Summer flowers are still blooming. There is a beautiful clump of jimsonweed, horse nettle and morning glory at the lower tip of the island. From the swimming float upstream you can walk through a wonderful wildflower garden of ageratum, sunflower, ironweed, mallows, Joe-Pye weed, coreopsis and cardinal flowers. Soon the jewelweed will be ripe; kids love touching the pods which appear to explode on impact.

The work session this month is on Sunday September 19th and will start at 10 AM, but feel free to come down any time. We'll have plenty to do. The grounds look nice, but Ann Kip was pointing out thorny weeds in the lawn which need to be eradicated. Also, we need some brave souls who aren't afraid of tackling stinging nettles, poison ivy and kudzu. Trip Reid did a good job of cleaning the men's locker room in July, but the upstairs Club House could use a thorough scrubbing. Meanwhile trash is accumulating on the Island and it's time for a trip to the dump.

One of the unique features of the Sycamore Island Club is its participatory democracy. Members come together, elect officers, attend monthly meetings, volunteer as Saturday caretakers, do the work that needs to be done, and run the entire operation. Although we often comment on the natural beauty of Sycamore Island, we don't always recognize that our enjoyment of that beauty depends to a great extent on the hard work and effort of many people. This organization would be very different if the dues were much higher and all the physical and administrative work were done by a paid staff.

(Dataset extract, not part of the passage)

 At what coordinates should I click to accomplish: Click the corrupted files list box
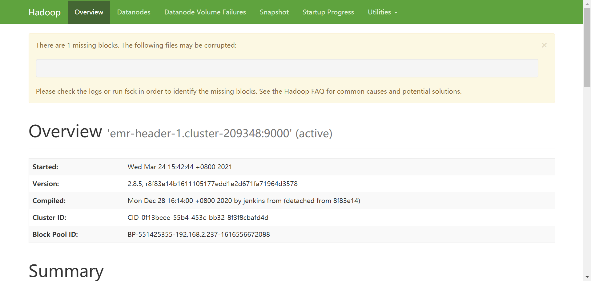coord(287,68)
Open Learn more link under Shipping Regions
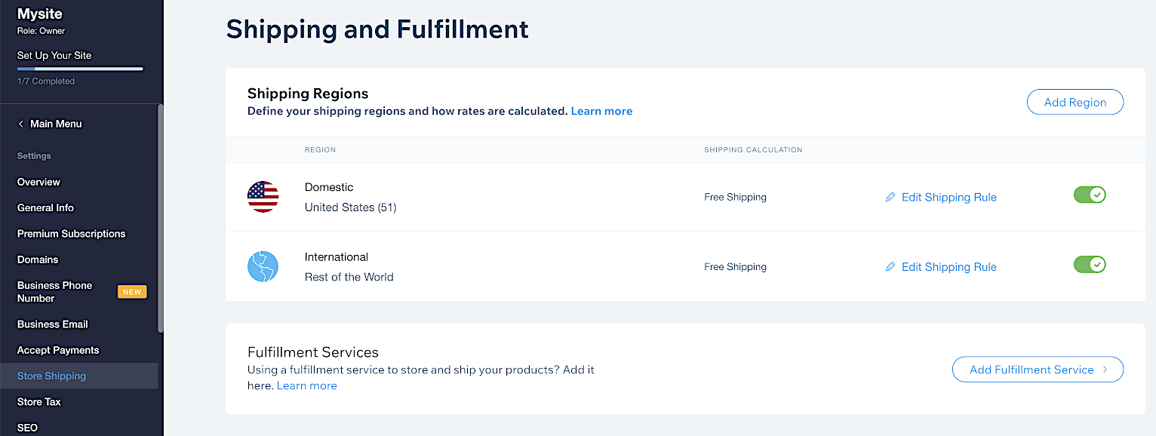The image size is (1156, 436). click(x=601, y=112)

I believe, and I'm sure many members agree, that a large part of the appeal of Sycamore Island is that its rustic look and its dependence on volunteer labor is somehow very much in harmony with the natural beauty of the environment.

However, this means that the smooth operation of the Club depends on the willingness of individuals to serve as officers and supervisors, and on the active participation of the membership at monthly meetings, monthly work sessions, and semi-annual work fests. Your involvement will help. Come down on the 19th, bring a picnic lunch, work for a few hours, go out for a canoe ride and take one last swim before the water gets too cold.